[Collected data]
[Start of Attachment]
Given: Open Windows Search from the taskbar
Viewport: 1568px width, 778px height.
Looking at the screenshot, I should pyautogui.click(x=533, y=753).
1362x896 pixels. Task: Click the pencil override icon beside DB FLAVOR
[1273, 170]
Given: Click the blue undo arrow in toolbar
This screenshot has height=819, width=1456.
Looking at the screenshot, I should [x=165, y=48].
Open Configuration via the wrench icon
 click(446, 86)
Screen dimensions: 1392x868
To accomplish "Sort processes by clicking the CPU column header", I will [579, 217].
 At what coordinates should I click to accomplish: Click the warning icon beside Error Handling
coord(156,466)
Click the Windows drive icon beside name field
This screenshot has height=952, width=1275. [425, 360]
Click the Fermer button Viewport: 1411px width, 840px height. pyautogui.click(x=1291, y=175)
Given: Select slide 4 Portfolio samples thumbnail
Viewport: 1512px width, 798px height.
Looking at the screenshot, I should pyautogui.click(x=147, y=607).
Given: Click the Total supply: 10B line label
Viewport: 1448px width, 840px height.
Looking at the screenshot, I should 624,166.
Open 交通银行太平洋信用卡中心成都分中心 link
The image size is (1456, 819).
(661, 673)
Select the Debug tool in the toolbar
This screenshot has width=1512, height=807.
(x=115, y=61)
[End of Attachment]
AIM OF THE EXERCISE >> Using the entries above, please restate each one word for word.

EXERCISE RESPONSE >>
Given: Open Windows Search from the taskbar
Viewport: 1568px width, 778px height.
Looking at the screenshot, I should pyautogui.click(x=533, y=753).
1362x896 pixels. Task: Click the pencil override icon beside DB FLAVOR
[1273, 170]
Given: Click the blue undo arrow in toolbar
This screenshot has height=819, width=1456.
Looking at the screenshot, I should [x=165, y=48].
Open Configuration via the wrench icon
 click(446, 86)
Screen dimensions: 1392x868
To accomplish "Sort processes by clicking the CPU column header", I will [579, 217].
 At what coordinates should I click to accomplish: Click the warning icon beside Error Handling
coord(156,466)
Click the Windows drive icon beside name field
This screenshot has height=952, width=1275. [425, 360]
Click the Fermer button Viewport: 1411px width, 840px height. pyautogui.click(x=1291, y=175)
Given: Select slide 4 Portfolio samples thumbnail
Viewport: 1512px width, 798px height.
Looking at the screenshot, I should pyautogui.click(x=147, y=607).
Given: Click the Total supply: 10B line label
Viewport: 1448px width, 840px height.
Looking at the screenshot, I should 624,166.
Open 交通银行太平洋信用卡中心成都分中心 link
The image size is (1456, 819).
(661, 673)
Select the Debug tool in the toolbar
This screenshot has width=1512, height=807.
(x=115, y=61)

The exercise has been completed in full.